Le Conseil constitutionnel a rendu, le 29 avril 2011, une décision statuant sur la constitutionnalité du taux de taxe sur la valeur ajoutée des corps gras. Un litige fiscal opposait une société aux services de l’État concernant l’application du taux réduit aux seules graisses d’origine laitière. La requérante contestait l’exclusion des « margarines et graisses végétales » du bénéfice de l’imposition à 5,5 % prévue par le code général des impôts. Cette différence de traitement entre des produits ayant un usage similaire constituait, selon elle, une rupture caractérisée de l’égalité devant les charges publiques.
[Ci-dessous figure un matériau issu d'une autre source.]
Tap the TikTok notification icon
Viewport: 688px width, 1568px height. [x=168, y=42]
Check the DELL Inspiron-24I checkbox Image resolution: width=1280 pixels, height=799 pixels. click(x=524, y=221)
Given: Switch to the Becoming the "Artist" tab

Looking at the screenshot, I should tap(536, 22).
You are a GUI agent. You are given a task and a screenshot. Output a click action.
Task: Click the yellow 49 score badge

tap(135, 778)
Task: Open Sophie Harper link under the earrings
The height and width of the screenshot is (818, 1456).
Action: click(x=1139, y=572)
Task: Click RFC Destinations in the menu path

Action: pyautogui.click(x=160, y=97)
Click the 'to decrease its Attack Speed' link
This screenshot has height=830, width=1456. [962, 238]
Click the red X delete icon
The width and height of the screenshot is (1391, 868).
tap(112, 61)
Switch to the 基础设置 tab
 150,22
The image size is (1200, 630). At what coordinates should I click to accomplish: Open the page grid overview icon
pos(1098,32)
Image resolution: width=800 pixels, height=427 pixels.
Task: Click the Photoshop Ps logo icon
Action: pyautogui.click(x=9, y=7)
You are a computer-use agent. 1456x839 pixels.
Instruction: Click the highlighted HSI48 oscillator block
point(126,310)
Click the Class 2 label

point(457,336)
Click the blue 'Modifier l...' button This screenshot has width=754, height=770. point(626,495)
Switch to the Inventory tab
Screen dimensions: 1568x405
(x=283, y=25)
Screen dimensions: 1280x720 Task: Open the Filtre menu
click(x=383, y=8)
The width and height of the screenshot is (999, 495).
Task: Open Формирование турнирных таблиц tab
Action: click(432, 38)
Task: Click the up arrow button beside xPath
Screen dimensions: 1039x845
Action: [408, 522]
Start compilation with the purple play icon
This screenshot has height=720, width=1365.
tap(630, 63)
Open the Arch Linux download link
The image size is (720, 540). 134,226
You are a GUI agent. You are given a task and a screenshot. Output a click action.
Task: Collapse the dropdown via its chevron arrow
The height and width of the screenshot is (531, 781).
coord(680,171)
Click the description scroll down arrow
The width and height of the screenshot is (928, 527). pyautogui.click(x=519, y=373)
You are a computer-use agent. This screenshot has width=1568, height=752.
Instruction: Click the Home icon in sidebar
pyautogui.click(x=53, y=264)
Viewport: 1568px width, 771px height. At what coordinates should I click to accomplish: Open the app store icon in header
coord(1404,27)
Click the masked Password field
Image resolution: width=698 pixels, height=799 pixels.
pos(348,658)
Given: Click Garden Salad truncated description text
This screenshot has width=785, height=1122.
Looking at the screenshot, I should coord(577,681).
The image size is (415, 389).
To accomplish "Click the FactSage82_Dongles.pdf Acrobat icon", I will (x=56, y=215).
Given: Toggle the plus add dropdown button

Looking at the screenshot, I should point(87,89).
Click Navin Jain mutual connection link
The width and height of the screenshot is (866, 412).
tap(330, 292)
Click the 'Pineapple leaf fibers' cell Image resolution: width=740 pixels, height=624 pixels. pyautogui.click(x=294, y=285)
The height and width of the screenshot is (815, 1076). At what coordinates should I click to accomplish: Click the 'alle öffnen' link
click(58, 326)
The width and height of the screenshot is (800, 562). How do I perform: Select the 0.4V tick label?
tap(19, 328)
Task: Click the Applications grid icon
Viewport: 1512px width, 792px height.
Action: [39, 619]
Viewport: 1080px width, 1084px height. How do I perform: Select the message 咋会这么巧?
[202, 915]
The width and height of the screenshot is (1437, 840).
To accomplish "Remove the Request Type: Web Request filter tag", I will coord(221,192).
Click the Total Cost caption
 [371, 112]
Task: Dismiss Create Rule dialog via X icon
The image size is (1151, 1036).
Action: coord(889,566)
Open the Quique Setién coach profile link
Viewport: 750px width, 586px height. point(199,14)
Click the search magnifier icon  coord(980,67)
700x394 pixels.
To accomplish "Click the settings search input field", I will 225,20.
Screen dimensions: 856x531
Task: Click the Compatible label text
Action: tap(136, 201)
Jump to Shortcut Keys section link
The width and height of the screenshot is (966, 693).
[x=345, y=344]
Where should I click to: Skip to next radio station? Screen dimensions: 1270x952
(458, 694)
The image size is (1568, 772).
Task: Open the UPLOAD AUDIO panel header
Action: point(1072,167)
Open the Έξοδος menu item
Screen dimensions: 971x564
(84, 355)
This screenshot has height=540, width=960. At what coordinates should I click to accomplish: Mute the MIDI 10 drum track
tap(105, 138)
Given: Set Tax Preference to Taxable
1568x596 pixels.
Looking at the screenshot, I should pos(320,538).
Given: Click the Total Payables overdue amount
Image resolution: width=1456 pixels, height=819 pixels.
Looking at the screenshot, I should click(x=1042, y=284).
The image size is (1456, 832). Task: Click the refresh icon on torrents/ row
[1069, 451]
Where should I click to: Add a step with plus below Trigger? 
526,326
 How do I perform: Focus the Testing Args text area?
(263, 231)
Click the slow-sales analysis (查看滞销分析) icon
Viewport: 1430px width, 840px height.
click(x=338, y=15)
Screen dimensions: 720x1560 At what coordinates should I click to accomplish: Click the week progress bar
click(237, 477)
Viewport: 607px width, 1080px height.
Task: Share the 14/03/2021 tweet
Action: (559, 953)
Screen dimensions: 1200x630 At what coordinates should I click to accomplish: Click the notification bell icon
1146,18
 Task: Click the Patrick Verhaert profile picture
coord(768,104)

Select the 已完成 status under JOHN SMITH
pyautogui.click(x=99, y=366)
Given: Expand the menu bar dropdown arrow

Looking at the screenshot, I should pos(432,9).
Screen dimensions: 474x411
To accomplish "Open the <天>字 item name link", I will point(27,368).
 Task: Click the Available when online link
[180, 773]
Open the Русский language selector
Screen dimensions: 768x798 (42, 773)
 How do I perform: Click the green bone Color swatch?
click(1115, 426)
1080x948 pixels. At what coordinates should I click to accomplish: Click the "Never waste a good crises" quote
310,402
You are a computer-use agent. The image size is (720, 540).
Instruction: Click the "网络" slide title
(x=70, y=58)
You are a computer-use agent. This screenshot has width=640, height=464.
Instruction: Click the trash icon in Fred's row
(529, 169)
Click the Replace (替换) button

La question prioritaire de constitutionnalité fut transmise par la juridiction administrative supérieure afin de vérifier la conformité de ces dispositions à la Déclaration de 1789. La société requérante soutenait que cette mesure instituait une distinction injustifiée entre les opérateurs économiques selon la nature de la matière grasse produite. Les juges constitutionnels devaient ainsi déterminer si la différenciation fiscale fondée sur l’origine du produit respecte le principe d’égalité devant l’impôt. La difficulté consistait à concilier la liberté du législateur avec l’exigence d’une répartition équitable de la charge fiscale entre tous les citoyens.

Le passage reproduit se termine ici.